I honestly wonder if y'all are reading a different article than I am. I'm reading the link in the OP, and nowhere does it say this woman knew she had corona virus and was told by doctors she was infecting others or was violating "medical advice". In February, corona virus was being downplayed by the government and she had no reason to suspect she was infected with anything. In early March, she got sick, immediately suspected Covid-19 and spent literally weeks trying to get tested.
Then you read it wrong. She got sick in late February. She went to jury duty and a funeral
after getting sick, with symptoms consistent with Covid.
The medical advice all over the news at the time was to stay home if you're sick. Social distancing. And she was a doctor. She knew that.
That failure of testing and readiness is the entire crux of this article; this woman was a doctor, she strongly suspected she had Covid-19 in early March but she could not get a test.

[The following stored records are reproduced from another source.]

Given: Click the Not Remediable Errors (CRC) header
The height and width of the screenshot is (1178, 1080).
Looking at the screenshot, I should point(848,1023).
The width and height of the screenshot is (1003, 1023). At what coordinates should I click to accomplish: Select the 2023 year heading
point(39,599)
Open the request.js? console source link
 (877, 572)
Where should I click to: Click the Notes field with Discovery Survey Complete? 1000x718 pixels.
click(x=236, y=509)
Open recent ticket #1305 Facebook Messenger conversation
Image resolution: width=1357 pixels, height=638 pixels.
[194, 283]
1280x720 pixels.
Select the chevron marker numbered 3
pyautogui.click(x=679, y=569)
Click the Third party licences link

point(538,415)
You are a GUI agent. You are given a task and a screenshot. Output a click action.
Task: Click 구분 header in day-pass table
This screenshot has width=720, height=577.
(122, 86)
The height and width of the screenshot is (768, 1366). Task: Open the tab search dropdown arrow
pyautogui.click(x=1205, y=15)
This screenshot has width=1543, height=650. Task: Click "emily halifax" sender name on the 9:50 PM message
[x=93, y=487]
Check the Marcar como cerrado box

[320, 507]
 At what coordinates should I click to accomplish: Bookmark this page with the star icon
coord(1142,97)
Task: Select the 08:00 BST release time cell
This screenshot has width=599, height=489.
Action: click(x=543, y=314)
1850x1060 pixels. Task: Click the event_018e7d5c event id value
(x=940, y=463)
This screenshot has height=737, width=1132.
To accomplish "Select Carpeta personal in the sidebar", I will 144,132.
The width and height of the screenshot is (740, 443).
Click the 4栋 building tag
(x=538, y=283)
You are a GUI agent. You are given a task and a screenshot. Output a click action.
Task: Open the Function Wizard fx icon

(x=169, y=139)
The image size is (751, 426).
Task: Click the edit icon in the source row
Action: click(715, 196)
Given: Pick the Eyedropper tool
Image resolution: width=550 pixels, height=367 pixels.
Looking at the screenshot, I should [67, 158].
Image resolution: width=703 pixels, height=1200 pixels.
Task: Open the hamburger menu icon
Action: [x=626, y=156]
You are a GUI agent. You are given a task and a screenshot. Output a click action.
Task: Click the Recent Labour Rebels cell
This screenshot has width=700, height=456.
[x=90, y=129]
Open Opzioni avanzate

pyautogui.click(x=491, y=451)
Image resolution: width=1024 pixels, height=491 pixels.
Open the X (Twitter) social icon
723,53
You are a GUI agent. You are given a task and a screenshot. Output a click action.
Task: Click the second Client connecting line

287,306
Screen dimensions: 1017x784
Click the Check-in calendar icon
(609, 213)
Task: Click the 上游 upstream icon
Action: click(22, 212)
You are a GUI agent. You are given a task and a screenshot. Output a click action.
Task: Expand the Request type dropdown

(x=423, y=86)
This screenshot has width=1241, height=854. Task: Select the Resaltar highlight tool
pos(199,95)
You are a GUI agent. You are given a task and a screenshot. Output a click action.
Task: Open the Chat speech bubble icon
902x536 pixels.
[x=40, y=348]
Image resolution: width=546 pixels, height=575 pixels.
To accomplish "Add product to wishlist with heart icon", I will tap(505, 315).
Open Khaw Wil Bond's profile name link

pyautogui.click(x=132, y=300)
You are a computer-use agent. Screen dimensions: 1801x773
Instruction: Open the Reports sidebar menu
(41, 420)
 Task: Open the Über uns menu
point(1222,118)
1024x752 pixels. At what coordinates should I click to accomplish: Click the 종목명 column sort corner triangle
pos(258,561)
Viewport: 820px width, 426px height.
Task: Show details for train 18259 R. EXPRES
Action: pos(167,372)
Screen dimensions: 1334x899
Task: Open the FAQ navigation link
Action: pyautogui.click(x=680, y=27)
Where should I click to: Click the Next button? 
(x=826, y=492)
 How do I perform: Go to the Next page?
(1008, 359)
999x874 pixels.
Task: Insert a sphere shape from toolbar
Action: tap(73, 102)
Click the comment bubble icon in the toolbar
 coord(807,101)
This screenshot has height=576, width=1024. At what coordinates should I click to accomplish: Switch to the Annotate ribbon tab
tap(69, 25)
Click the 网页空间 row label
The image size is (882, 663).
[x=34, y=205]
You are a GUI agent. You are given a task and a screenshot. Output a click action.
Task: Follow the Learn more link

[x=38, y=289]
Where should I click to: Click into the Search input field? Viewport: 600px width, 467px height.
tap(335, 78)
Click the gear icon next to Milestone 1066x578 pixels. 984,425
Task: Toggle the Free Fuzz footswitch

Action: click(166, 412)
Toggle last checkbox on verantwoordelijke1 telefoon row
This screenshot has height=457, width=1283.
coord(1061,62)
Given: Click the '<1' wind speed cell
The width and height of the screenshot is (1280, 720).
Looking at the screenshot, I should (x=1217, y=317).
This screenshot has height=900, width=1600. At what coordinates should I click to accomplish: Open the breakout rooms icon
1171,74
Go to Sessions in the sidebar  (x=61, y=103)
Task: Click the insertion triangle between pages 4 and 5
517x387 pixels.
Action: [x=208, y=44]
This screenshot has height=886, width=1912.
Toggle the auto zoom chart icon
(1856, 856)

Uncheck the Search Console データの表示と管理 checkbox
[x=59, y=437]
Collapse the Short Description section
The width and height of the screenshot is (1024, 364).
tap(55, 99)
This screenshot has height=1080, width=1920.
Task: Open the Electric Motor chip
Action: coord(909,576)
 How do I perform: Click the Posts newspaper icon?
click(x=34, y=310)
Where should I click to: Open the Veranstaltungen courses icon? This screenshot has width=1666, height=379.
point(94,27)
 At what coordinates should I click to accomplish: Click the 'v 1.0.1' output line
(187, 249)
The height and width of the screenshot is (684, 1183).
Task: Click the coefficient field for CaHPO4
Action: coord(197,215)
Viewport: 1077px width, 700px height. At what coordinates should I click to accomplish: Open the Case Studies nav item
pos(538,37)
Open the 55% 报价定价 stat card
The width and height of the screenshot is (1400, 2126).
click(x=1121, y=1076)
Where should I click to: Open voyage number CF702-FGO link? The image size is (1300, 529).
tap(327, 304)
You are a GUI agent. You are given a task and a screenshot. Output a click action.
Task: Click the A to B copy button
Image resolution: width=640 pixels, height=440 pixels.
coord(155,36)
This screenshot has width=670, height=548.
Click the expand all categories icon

There is a blow-by-blow description of her desperate attempts to get both medical help and proper testing. After two weeks, she finally got a test... but the results were delayed by ten days.
Yeah, she "strongly suspected" it, but still apparently didn't warn people she was around of her suspicions without a test result.
You don't need a test to tell others you "strongly suspect" that you have Covid-19. It's something she just plain should have done.
My annoyance is with people who just read the damned headline and decided that this woman, who was a doctor, ran around infecting just about everyone on the planet, when in fact she actually had no idea in February that she was ill.
Incorrect. The article says quite explicitly that she got sick in late February,
before she attended jury duty and the funeral.
That's way beyond the headline. (Given what the headline
is, that doesn't even make sense anyway.)
So yeah, I pretty much snapped at the completely moronic responses heaping some kind of evil-intentioned blame on a woman whose only crime was being unable to get the medical care and testing that she and hundreds of thousands of others needed. Sue me.
No, you "snapped" because it's your knee-jerk reaction to people you just don't like, and you didn't read the article very well.
No one said she was "evil-intentioned." We said she was
irresponsible, and she was.
And because of that, you say she's like a "rape victim" being shamed. That's just plain ridiculous.